Christopher nodded. "Fine."
He turned and walked away.
He went down the narrow stairs to the basement. The room was small, cold, and smelled of damp concrete. It was familiar. It smelled like the foster homes.
He sat on the narrow cot. He pulled his MP3 player from his pocket-an old iPod Classic he had hidden for years.
He put the wired earbuds in. He scrolled to a file named Lullaby_Unknown. It wasn't his music. It was a recording he had found years ago, a simple, haunting melody.
He pressed play.
He closed his eyes. He began to hum along. It wasn't a performance. It was a self-soothing mechanism, a low, vibration in his chest that helped regulate his breathing. He hummed the simple, repetitive tune, his voice cracking slightly with exhaustion.
Upstairs, Hillary couldn't sleep.
She paced the hallway. She felt humiliated. A client. Just a client.

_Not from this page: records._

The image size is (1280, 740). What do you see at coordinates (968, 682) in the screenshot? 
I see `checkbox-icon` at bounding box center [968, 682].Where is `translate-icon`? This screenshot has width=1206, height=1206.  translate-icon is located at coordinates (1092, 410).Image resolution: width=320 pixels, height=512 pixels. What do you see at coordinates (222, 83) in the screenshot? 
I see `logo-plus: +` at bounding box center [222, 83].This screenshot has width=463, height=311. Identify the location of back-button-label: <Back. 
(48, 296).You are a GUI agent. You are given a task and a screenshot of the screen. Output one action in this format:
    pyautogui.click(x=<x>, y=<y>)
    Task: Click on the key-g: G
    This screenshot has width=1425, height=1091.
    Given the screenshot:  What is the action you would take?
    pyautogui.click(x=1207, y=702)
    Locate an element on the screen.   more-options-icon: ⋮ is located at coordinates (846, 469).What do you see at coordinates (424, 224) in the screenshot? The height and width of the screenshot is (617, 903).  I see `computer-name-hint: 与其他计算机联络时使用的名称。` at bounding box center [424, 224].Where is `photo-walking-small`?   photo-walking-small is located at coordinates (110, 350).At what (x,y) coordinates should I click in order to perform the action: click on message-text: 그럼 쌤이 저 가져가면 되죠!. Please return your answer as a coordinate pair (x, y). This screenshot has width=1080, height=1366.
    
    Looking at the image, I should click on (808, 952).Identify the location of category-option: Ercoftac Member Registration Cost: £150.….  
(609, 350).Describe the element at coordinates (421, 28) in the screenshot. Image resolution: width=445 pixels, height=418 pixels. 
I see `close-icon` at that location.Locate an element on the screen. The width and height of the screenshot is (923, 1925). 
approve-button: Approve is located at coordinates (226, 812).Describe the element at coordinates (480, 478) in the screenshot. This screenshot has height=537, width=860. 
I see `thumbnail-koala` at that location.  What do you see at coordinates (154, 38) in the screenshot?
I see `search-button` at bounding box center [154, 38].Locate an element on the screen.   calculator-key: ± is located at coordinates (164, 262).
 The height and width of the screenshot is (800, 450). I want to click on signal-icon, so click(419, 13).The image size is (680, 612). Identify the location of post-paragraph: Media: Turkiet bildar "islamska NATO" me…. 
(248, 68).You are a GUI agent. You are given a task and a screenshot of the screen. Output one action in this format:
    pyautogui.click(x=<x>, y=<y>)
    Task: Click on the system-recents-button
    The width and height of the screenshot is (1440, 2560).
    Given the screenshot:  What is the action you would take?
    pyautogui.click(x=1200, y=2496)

She found herself walking toward the basement door. She wanted to yell at him again. She wanted to fire him. She wanted to beg him to love her.
She reached the door.
She heard something.
A voice.
It was humming. It wasn't perfect. It was raw, slightly off-key in places, but it was filled with a terrifying amount of pain. It was a human sound.
Hillary froze.
Christopher?
Christopher had a flat, nasal voice. Christopher had no rhythm. Christopher was boring.
This voice was... broken. And real.
She pressed her ear against the wood. The humming continued, a mournful loop.
Hillary's breath hitched.
She backed away. She didn't open the door.
She realized, with a terrifying clarity, that she didn't know the man in her basement at all.